* _Work item_:
Reproduce the passage on the Itaewon crowd crush from "Itaewon, a busy" to "The Korea Times.", replacing "alleyway" with "alley".

The UCI Center for Critical Korean Studies and the UCI Center for Medical Humanities discussed the recent crowd stampede in Itaewon, South Korea through a Zoom panel held on Nov. 3.
Itaewon, a busy neighborhood in South Korea known for its nightlife and lively streets, has been a popular place to celebrate Halloween for young Korean adults and tourists alike. This year marked the first Halloween festivity since the pandemic, garnering many participants to celebrate without any COVID-19 restrictions.
On Oct. 29, thousands of partygoers were packed shoulder-to-shoulder in a small, sloped alleyway that measured to be no more than 16 feet wide. As the volume of people increased, the alleyway soon became crowded and dangerous to the point that victims were unable to move or breathe.
The crowd crush has left at least 156 people dead and more than 100 injured, according to The Korea Times.
Journalist Kelly Kasulis Cho has been reporting the tragedy in Itaewon since the night it occurred. In the panel, she spoke about her experience being in the crowd as the panic ensued.
“I definitely remember getting goosebumps each time the fire department came and flipped over [the] whiteboard showing death toll. I did not anticipate it to reach 146 or so. That came in waves, and each time it was quite shocking,” Cho said.
Cho has been covering this incident for The Washington Post to investigate the details of what happened that night.
“I spoke with a doctor who tried to save people a little past 11:00 p.m. and had said by the time she arrived to the scene, most of the people were unsavable. They also didn’t have resuscitation equipment, and CPR would have been insufficient at that point,” Cho said. “It really was chaos, confusion and tragedy.”
Another panelist, Hyungji Park, who is a professor of English Literature at Yonsei University in Seoul, South Korea, expressed her thoughts on the tragedy as an educator of young students.
“All of the victims in that short alleyway were in their teens, 20s and 30s. They were young people with dreams, futures and aspirations. They were in their first jobs. They were newly engaged and were traveling to Korea,” Park said. “Although fortunately, no degree students at Yonsei were among the victims, the faces of those who died on that evening were the faces of my students, college students and exchange students.”
To pay respect to the victims during Korea’s national mourning period, Park visited the memorial sites set up throughout the city.
“It was really surreal. Here was a neighborhood and an alley that I’ve been to numerous times, and there it was cordoned off by police tape,” Park said. “Everybody is standing there next to me revisiting all the scenes of the crush, suffocation, agony, desperation and noise as we gaze upon that short stretch of pavement.”
Participants of the panel were then joined by the speakers in a moment of silence to remember the victims of the tragic incident.

* _Raw data_:
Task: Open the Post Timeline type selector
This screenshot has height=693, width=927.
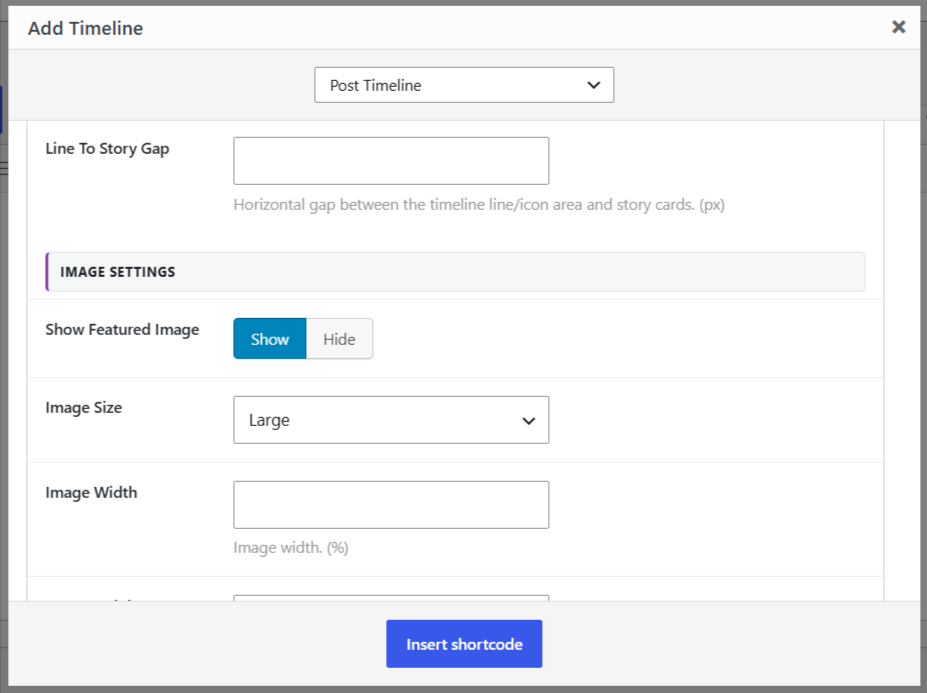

* _Reply to the exercise_:
Itaewon, a busy neighborhood in South Korea known for its nightlife and lively streets, has been a popular place to celebrate Halloween for young Korean adults and tourists alike. This year marked the first Halloween festivity since the pandemic, garnering many participants to celebrate without any COVID-19 restrictions.
On Oct. 29, thousands of partygoers were packed shoulder-to-shoulder in a small, sloped alley that measured to be no more than 16 feet wide. As the volume of people increased, the alley soon became crowded and dangerous to the point that victims were unable to move or breathe.
The crowd crush has left at least 156 people dead and more than 100 injured, according to The Korea Times.